[start RAW DATA]

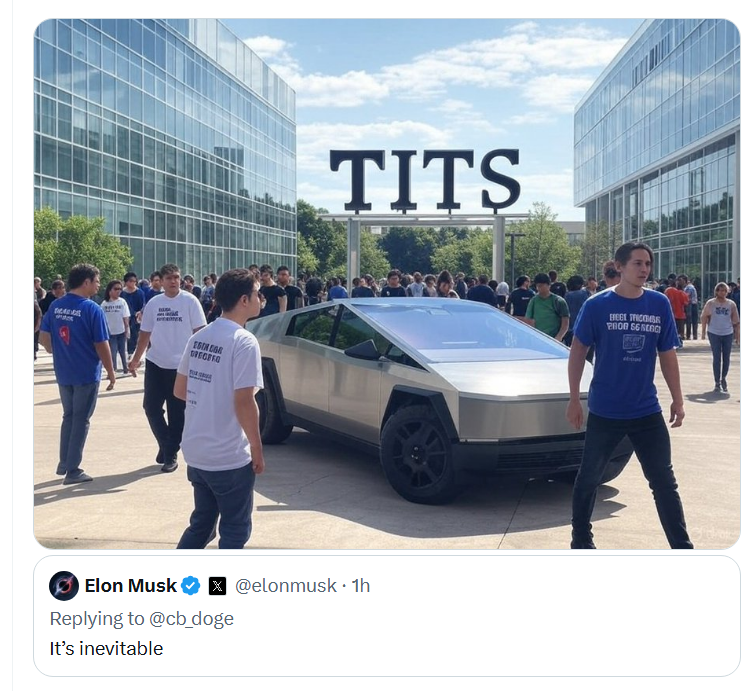744x691 pixels.
Task: Open the 1h timestamp link
Action: 361,586
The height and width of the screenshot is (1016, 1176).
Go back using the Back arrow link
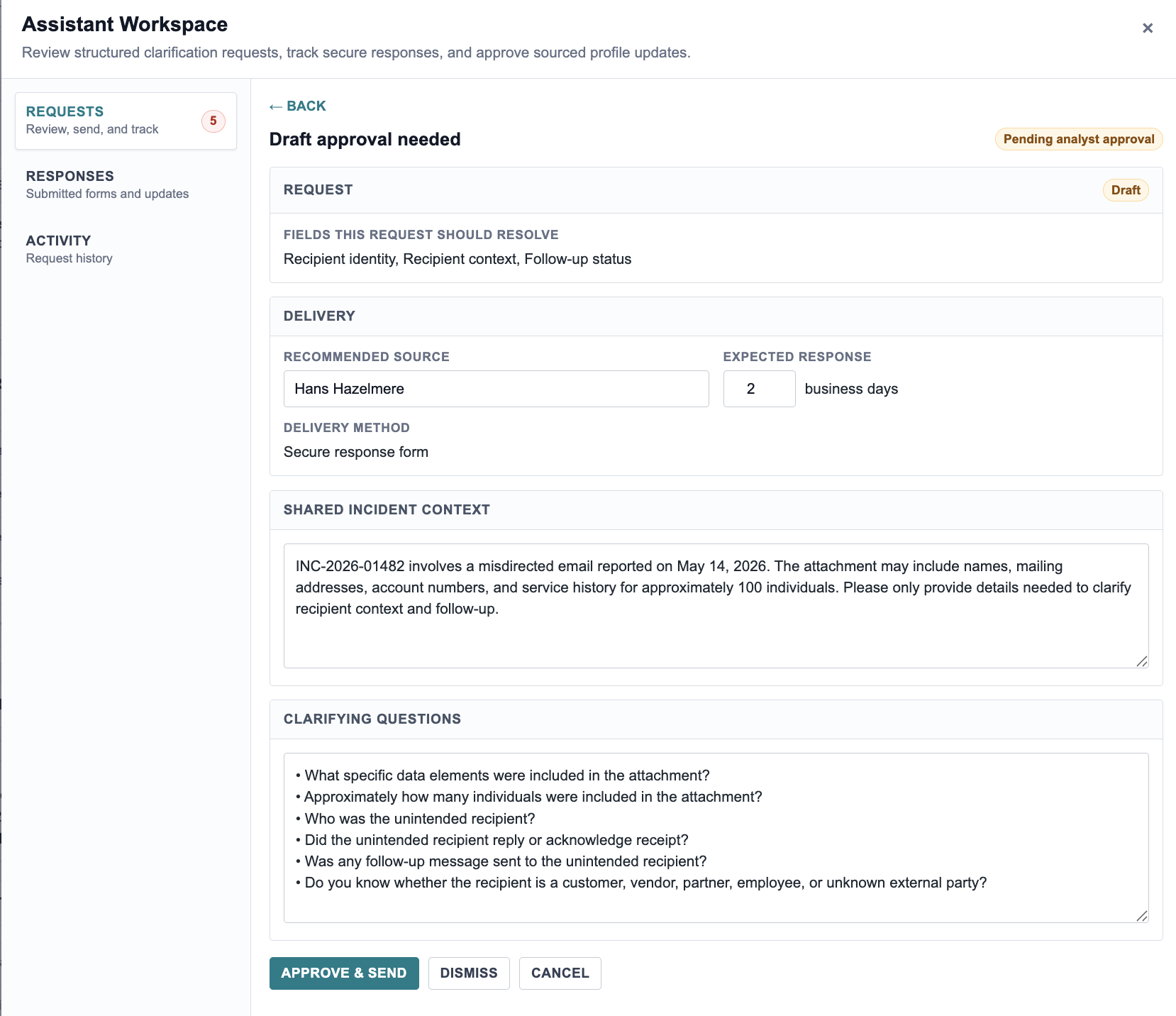click(x=298, y=106)
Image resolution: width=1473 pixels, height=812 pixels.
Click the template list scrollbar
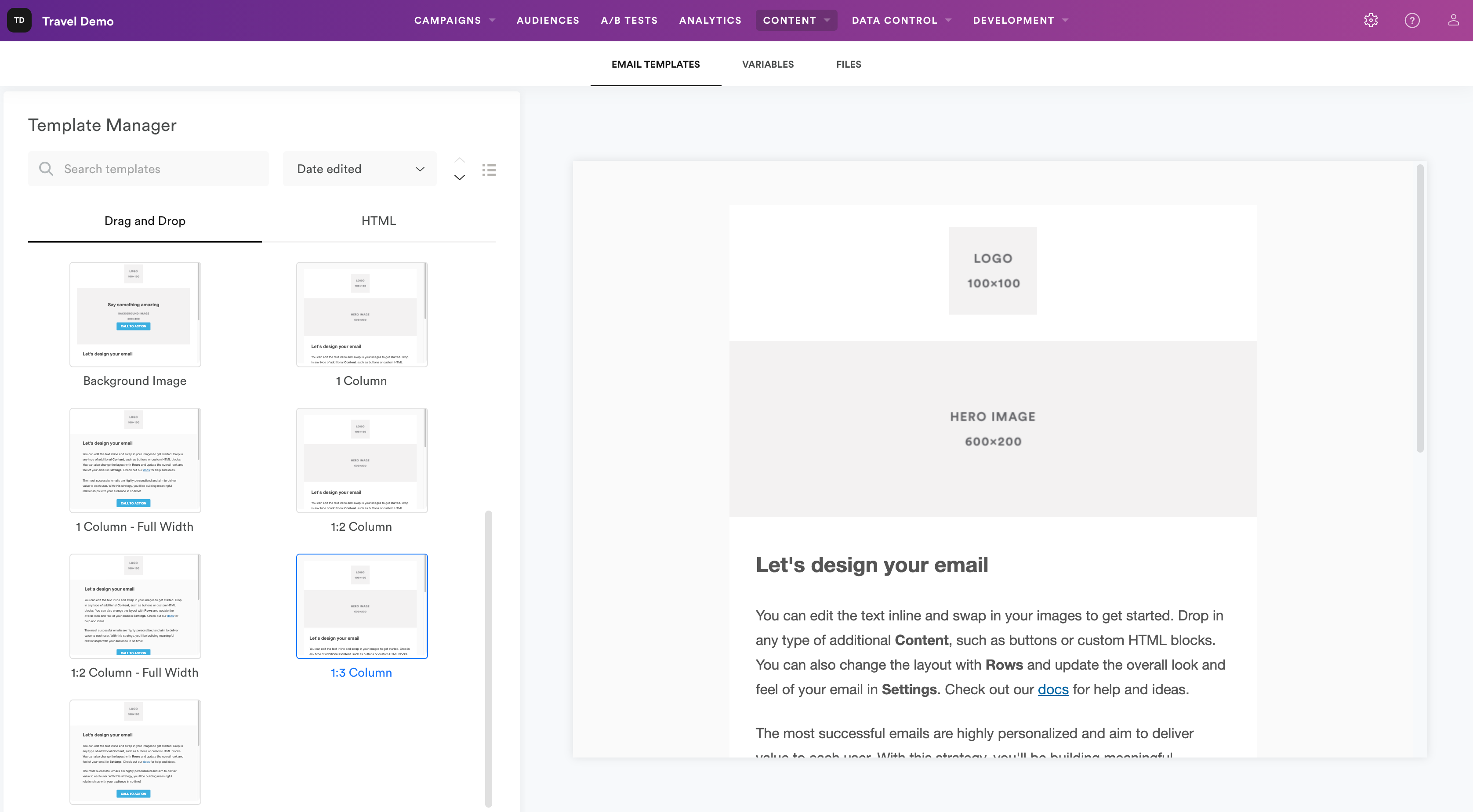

[end RAW DATA]

● **EXERCISE**
Copy the rows word for word, starting with the line that contains "Image resolution: width=1473" and continuing through the end of the rows. Leave the pictures out of your copy.

● **EXERCISE ANSWER**
Image resolution: width=1473 pixels, height=812 pixels.
Click the template list scrollbar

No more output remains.